World J Gastroenterol. 2025 Aug 21;31(31):109948. doi: 10.3748/wjg.v31.i31.109948.
Gastrointestinal diseases have complex etiologies and clinical presentations. An accurate diagnosis requires physicians to integrate diverse information, including medical history, laboratory test results, and imaging findings. Existing artificial intelligence-assisted diagnostic tools are limited to single-modality information, resulting in recommendations that are often incomplete and may be associated with clinical or legal risks.
To develop and evaluate a collaborative multimodal large language model (LLM) framework for clinical decision-making in digestive diseases.
In this observational study, DeepGut, a multimodal LLM collaborative diagnostic framework, was developed to integrate four distinct large models into a four-tiered structure.

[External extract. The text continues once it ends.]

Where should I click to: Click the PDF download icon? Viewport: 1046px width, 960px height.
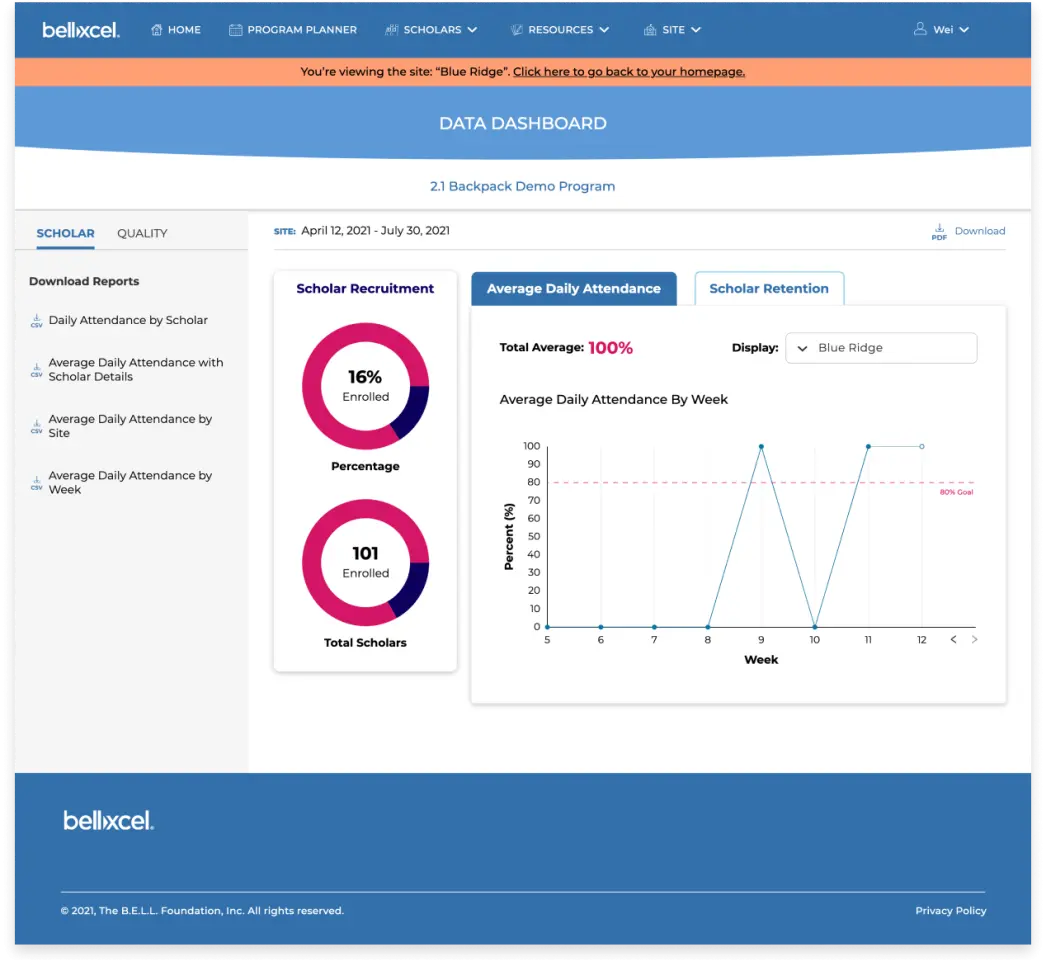pos(939,231)

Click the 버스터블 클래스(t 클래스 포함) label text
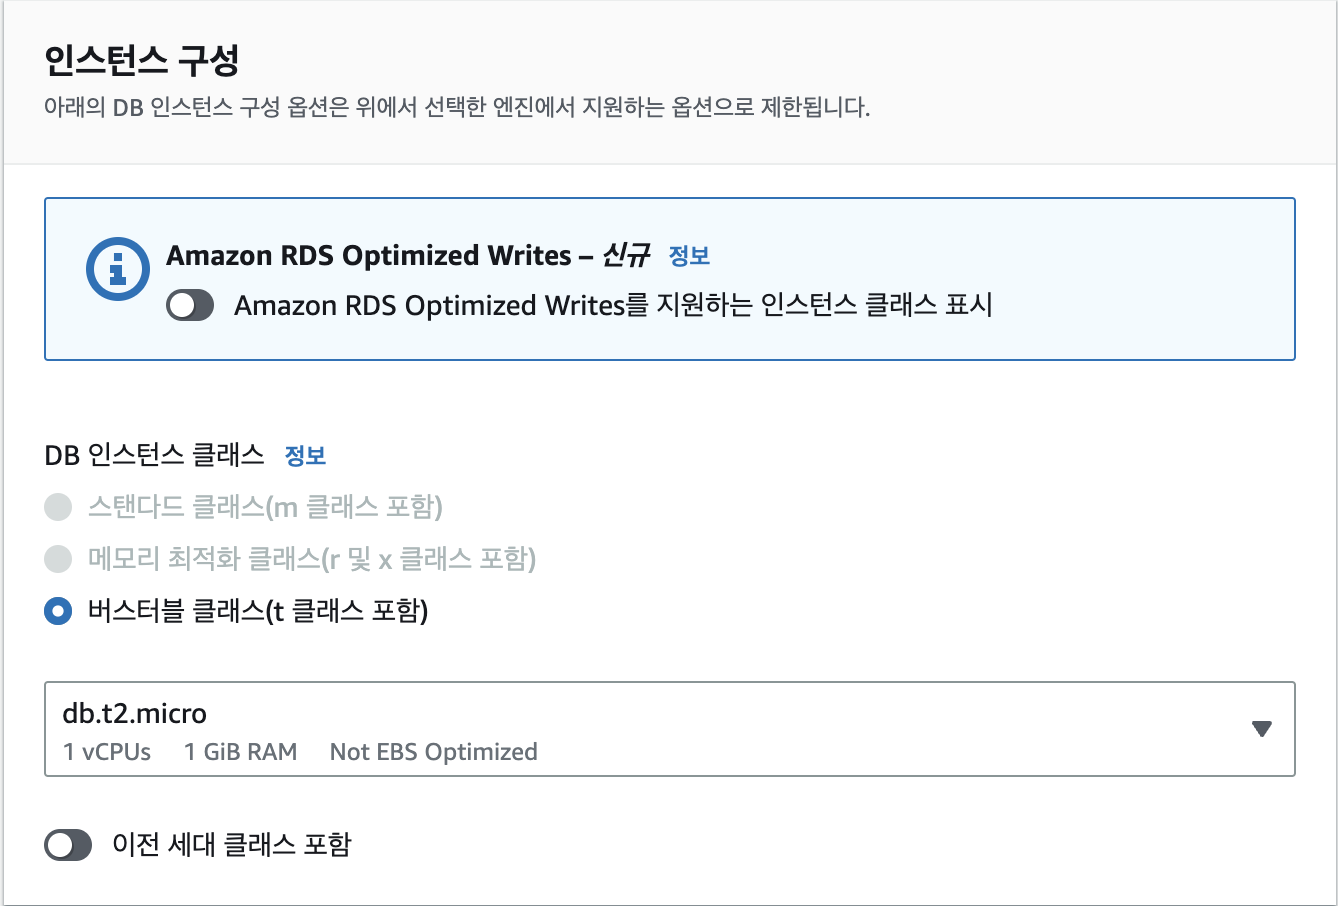[x=258, y=611]
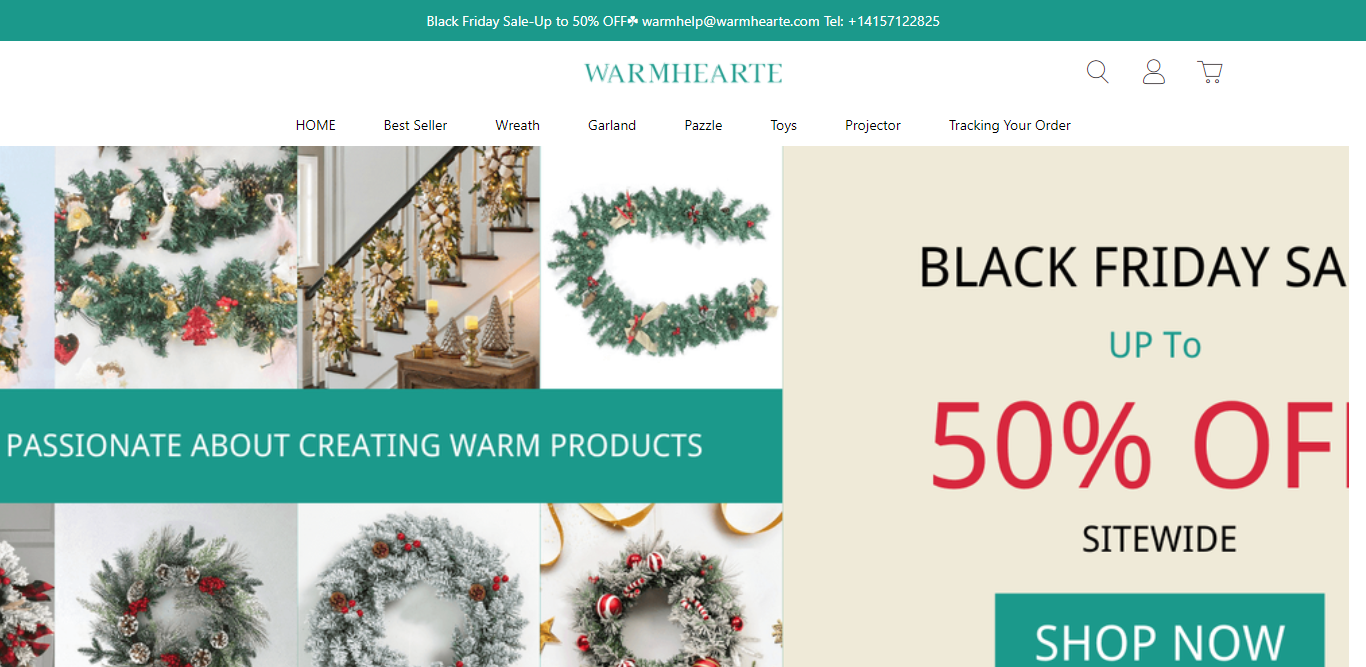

The framework sequentially accomplishes multimodal information extraction, logical "chain" construction, diagnostic and treatment suggestion generation, and risk analysis. The model was evaluated using objective metrics, which assess the reliability and comprehensiveness of model-generated results, and subjective expert opinions, which examine the effectiveness of the framework in assisting physicians.
The diagnostic and treatment recommendations generated by the DeepGut framework achieved exceptional performance, with a diagnostic accuracy of 97.8%, diagnostic completeness of 93.9%, treatment plan accuracy of 95.2%, and treatment plan completeness of 98.0%, significantly surpassing the capabilities of single-modal LLM-based diagnostic tools. Experts evaluating the framework commended the completeness, relevance, and logical coherence of its outputs. However, the collaborative multimodal LLM approach resulted in increased input and output token counts, leading to higher computational costs and extended diagnostic times.
The framework achieves successful integration of multimodal diagnostic data, demonstrating enhanced performance enabled by multimodal LLM collaboration, which opens new horizons for the clinical application of artificial intelligence-assisted technology.
胃肠道疾病病因复杂,临床表现多样。准确诊断需要医生整合多种信息,包括病史、实验室检查结果和影像学检查结果。现有的人工智能辅助诊断工具仅限于单模态信息,导致给出的建议往往不完整,可能存在临床或法律风险。
开发并评估一种用于消化系统疾病临床决策的协作式多模态大语言模型(LLM)框架。
在这项观察性研究中,开发了一种多模态LLM协作诊断框架DeepGut,将四个不同的大模型整合为四层结构。该框架依次完成多模态信息提取、逻辑“链”构建、诊断和治疗建议生成以及风险分析。使用客观指标评估该模型,这些指标评估模型生成结果的可靠性和全面性,以及主观专家意见,后者考察该框架在协助医生方面的有效性。
DeepGut框架生成的诊断和治疗建议表现出色,诊断准确率为97.8%,诊断完整性为93.9%,治疗方案准确率为95.2%,治疗方案完整性为98.0%,显著超过基于单模态LLM的诊断工具的能力。评估该框架的专家称赞其输出的完整性、相关性和逻辑连贯性。然而,协作式多模态LLM方法导致输入和输出令牌数增加,从而导致计算成本更高和诊断时间延长。
该框架成功整合了多模态诊断数据,证明了多模态LLM协作带来的性能提升,为人工智能辅助技术的临床应用开辟了新前景。